• **Records supplied**
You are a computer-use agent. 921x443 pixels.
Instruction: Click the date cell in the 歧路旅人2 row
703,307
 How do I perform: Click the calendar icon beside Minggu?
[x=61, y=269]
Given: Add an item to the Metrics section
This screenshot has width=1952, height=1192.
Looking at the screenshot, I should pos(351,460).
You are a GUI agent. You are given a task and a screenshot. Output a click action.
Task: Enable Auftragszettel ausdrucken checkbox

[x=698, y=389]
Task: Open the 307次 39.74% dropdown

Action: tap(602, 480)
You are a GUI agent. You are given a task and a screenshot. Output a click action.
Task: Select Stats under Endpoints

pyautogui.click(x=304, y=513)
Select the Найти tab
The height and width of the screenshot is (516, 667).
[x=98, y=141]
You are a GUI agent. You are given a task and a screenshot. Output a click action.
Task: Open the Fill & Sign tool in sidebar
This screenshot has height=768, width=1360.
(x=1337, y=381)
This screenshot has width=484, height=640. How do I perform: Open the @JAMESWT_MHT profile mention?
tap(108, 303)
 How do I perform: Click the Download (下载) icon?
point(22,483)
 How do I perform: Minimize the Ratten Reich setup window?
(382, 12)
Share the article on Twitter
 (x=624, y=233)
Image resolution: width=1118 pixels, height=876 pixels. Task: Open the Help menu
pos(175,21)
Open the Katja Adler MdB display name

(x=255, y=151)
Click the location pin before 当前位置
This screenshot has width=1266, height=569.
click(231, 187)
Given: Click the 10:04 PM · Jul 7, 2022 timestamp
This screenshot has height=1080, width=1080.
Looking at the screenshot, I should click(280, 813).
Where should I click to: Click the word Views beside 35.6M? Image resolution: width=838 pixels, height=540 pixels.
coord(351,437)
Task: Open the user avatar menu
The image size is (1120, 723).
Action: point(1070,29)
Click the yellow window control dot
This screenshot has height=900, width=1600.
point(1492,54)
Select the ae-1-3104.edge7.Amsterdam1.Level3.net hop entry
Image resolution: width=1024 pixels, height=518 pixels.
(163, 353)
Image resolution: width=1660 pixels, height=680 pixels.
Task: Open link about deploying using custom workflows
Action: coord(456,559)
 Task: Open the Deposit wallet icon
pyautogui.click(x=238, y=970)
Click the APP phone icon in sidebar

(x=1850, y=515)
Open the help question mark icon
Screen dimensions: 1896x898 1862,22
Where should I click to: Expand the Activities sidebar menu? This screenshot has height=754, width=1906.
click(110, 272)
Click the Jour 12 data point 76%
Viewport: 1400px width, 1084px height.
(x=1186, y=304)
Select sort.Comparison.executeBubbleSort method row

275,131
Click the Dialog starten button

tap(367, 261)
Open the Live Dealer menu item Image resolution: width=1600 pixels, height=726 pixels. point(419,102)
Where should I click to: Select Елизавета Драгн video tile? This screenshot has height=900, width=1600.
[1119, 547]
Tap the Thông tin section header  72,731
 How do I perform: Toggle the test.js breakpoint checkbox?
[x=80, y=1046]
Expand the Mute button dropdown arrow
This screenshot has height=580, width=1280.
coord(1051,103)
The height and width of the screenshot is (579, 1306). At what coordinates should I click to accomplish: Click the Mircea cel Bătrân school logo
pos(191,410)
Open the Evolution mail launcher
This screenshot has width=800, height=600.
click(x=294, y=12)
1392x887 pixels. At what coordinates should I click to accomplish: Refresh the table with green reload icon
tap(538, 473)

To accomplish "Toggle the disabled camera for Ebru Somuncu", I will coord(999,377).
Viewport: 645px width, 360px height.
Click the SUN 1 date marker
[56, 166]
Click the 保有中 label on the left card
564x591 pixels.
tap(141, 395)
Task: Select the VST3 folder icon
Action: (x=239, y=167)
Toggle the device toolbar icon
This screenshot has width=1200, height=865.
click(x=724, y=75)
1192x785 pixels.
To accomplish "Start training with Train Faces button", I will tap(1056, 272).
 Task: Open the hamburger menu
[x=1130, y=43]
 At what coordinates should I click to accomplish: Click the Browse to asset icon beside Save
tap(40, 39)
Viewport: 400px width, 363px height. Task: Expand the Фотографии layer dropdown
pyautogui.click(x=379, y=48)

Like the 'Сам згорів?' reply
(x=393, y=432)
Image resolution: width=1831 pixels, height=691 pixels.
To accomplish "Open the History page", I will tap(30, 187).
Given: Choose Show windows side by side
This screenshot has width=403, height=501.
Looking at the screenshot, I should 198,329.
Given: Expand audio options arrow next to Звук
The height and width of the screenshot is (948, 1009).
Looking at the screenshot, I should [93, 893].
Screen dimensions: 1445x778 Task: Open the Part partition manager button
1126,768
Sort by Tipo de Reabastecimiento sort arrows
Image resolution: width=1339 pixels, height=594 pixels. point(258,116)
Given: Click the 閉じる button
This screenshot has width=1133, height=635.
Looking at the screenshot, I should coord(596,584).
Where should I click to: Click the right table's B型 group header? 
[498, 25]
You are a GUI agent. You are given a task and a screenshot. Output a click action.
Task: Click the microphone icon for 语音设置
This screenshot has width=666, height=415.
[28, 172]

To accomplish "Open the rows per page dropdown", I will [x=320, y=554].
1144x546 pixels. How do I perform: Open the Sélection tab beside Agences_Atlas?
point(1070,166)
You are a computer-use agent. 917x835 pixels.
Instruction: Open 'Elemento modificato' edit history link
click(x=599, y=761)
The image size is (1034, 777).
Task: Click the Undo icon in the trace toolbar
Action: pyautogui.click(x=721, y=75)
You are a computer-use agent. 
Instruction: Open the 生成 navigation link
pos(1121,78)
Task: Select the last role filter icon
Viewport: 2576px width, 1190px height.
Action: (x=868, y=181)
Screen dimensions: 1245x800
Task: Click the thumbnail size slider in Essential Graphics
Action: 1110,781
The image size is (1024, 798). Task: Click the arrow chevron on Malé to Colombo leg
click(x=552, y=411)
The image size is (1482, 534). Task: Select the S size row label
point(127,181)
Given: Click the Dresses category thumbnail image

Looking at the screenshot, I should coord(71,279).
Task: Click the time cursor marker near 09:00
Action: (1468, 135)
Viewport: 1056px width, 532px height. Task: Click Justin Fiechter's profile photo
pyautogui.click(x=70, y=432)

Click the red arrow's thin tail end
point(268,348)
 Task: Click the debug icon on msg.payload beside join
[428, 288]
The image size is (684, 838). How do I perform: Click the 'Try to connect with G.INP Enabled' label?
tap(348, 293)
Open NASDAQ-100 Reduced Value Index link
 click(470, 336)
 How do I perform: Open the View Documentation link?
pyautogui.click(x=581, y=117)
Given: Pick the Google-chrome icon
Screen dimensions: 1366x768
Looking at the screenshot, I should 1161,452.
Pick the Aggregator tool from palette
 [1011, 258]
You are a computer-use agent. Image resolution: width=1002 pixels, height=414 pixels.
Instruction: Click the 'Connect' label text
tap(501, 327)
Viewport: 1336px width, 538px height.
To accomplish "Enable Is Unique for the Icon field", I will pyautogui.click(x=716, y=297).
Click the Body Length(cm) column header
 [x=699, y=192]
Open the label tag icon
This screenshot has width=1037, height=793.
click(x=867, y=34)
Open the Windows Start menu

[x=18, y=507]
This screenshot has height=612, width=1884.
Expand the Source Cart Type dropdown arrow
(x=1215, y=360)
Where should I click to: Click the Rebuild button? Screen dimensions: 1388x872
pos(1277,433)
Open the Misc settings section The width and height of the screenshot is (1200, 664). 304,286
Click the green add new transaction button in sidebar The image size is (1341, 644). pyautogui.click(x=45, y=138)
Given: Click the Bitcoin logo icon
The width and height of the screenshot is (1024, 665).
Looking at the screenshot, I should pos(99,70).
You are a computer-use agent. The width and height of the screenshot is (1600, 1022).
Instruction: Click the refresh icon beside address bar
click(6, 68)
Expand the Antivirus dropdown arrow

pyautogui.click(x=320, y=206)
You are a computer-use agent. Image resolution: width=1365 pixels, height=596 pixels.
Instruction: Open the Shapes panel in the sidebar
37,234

• **Directions**
Go through the listing above and work out how many lines contain the string "item". Reply with the number alone.

• **Answer space**
2